* **WHAT IS REQUIRED**: Search the data for the string "Expand" and copy each line in which it appears.

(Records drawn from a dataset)
== == ==

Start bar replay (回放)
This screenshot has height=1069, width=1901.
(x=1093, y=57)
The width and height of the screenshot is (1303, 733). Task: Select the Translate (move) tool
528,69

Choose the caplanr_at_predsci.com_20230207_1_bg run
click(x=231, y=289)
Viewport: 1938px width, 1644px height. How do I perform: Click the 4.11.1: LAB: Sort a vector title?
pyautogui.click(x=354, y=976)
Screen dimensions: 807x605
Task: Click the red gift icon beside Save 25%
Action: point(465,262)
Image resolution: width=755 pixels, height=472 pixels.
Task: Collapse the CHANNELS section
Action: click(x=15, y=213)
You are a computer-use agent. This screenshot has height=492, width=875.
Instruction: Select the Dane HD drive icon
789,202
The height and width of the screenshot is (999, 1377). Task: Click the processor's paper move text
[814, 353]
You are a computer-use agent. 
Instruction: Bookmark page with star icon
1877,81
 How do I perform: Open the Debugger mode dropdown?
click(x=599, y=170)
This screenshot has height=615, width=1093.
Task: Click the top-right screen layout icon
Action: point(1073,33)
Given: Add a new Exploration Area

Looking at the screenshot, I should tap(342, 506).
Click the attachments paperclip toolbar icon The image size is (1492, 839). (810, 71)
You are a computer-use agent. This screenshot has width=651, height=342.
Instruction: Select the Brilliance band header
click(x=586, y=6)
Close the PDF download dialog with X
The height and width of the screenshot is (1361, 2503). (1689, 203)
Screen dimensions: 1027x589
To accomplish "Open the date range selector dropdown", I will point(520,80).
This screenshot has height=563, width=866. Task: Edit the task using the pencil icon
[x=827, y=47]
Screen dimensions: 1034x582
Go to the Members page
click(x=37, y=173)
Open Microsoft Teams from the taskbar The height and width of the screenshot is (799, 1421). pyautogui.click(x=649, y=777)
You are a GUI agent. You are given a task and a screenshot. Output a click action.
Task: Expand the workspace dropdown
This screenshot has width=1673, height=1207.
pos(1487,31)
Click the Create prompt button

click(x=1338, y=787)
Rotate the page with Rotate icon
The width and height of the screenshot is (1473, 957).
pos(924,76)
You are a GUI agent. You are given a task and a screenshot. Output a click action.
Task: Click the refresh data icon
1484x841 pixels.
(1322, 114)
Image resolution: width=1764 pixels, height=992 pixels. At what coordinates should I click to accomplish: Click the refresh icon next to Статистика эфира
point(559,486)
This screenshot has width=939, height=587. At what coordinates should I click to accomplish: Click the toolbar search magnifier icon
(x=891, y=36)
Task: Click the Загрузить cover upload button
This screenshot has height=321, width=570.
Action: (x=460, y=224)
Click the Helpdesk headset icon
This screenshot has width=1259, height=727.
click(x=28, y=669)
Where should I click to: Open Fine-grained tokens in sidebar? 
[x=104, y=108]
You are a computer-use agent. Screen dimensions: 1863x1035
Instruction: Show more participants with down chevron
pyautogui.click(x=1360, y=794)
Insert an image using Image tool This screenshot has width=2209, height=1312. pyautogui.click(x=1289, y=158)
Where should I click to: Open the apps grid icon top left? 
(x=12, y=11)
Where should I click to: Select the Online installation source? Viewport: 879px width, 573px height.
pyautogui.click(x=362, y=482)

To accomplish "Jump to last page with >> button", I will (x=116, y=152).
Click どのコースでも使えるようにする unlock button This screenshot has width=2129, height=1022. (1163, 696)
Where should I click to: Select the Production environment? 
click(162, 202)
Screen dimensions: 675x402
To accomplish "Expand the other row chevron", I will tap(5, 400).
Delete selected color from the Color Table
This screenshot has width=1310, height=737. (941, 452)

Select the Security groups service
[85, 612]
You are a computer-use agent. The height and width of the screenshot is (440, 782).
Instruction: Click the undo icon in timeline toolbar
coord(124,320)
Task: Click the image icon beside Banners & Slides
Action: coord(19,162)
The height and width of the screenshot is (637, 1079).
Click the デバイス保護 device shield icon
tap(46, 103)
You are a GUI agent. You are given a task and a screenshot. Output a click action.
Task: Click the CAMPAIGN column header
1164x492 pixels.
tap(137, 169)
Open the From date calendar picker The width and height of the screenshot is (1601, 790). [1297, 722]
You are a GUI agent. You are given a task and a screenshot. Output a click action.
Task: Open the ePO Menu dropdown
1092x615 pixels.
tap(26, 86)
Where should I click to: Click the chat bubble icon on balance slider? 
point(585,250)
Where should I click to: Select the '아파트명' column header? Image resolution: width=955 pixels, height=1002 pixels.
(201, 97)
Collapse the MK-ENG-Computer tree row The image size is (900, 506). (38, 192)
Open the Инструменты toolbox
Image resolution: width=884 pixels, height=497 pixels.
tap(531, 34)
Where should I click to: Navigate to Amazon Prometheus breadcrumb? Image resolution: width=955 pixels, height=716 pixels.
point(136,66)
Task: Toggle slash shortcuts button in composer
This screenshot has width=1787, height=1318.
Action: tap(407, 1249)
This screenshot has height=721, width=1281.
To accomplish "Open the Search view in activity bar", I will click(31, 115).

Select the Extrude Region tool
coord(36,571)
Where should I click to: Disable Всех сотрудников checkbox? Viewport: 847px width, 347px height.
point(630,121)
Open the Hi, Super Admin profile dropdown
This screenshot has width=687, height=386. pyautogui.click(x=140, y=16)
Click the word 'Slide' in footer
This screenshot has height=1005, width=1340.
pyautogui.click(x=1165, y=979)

== == ==

* **WRITTEN RESPONSE**:
Task: Expand the workspace dropdown
To accomplish "Expand the other row chevron", I will tap(5, 400).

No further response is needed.